L’exposition Darkside au Fotomuseum de Winterthur (jusqu’au 16 Novembre) explore ce côté sombre de notre personnalité en long, en large et en travers. Elle attrape tout, les thèmes se chevauchent et s’amalgament; naturisme, publicité, féminisme, fétichisme se bousculent allègrement. Il y a dix expos en une, avec des codes couleur sur les murs pour qu’on ne se perde pas, qu’on sache bien qu’ici il est question de grotesque et là de fantasmes, et pas le contraire. Le mieux est alors de déconstruire et de se refaire pour soi-même telle ou telle petite exposition à l’intérieur de la grande, de zapper une partie et de se concentrer sur une autre, d’échapper à cette profusion de sexe et de sexes, qui lasse assez vite.

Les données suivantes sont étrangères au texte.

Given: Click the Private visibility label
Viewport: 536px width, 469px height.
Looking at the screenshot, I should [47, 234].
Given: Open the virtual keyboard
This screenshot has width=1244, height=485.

L’unité de cette exposition, c’est la photographie, ou plutôt l’acte de photographier, c’est le désir visuel, la possession du modèle par sa représentation. Ce n’est pas très original, la photo comme substitut éculé de l’acte sexuel, l’objectif comme ersatz du pénis, mais l’intérêt ici est de voir à quel point la photographie est essentielle au désir, au fantasme. L’image a de tout temps été un vecteur de désir, travestissant le réel (me vient à l’esprit, étrangement, le souvenir d’Holbein peintre pré-nuptial), attisant le désir (ainsi avec ce Vulcain du Tintoret), mais la photographie est devenue un instrument essentiel, indispensable de la sexualité.

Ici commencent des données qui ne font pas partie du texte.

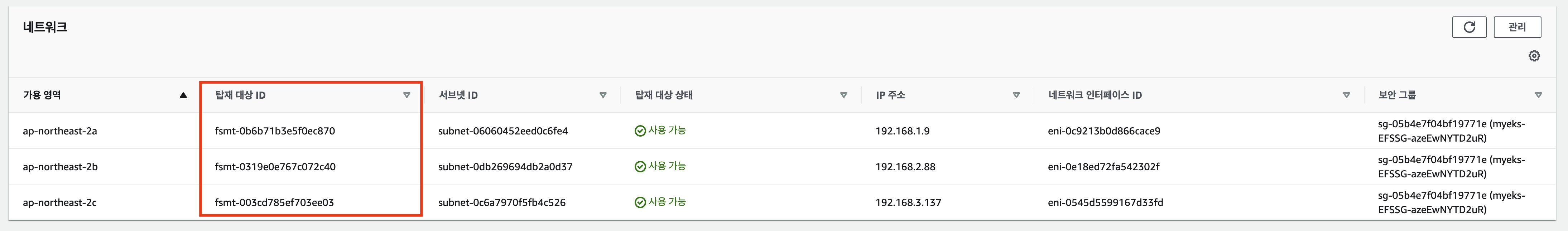Click available status icon for ap-northeast-2a
Viewport: 1568px width, 231px height.
coord(640,131)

La meilleure section de l’exposition est, je pense, une petite salle quasi close, presque intime sur le voyeurisme, sans doute parce que, avec le voyeurisme, on se trouve confronté à l’apport unique de la photo à l’érotisme. Outre un Tchèque dont j’ai beaucoup parlé ici, il y a dans cette salle une série de Yoshiyuki sur les voyeurs dans un parc de Tokyo (The Park), quelques photos de prostituées, volées à travers des fenêtres indiscrètes par Merry Alpern, un Helmut Newton trop explicite, trop brutal (Etude de voyeurisme, Beverly Hills) et cette petite photo de Piotr Uklanski de 1997, qui est la seule photo de l’exposition que j’ai envie de vous montrer, la plus subtile, la plus mystérieuse et, à mes yeux, la plus érotique de toutes (et pourtant, il y avait embarras du choix..): cette femme sensuelle, un doigt à la bouche, nous fixant droit dans les yeux, est vue à travers un trou de serrure, symbole de voyeurisme, bien sûr, mais aussi de possession, de complicité, de jeu, de limites à franchir, ou pas. Et la photo est noire, bien noire, autour de ce visage. Là réside la vraie Darkside.Pour le reste, il y a dans cette exposition du charme et du mystère, du surréalisme et du naturalisme, de l’obscénité et de la suggestion, des allusions et des réalités crues, des femmes-objets et des femmes-pouvoirs, et aussi de la tendresse là où on ne l’attend pas (chez Nan Goldin par exemple). Mais un peu trop de tout.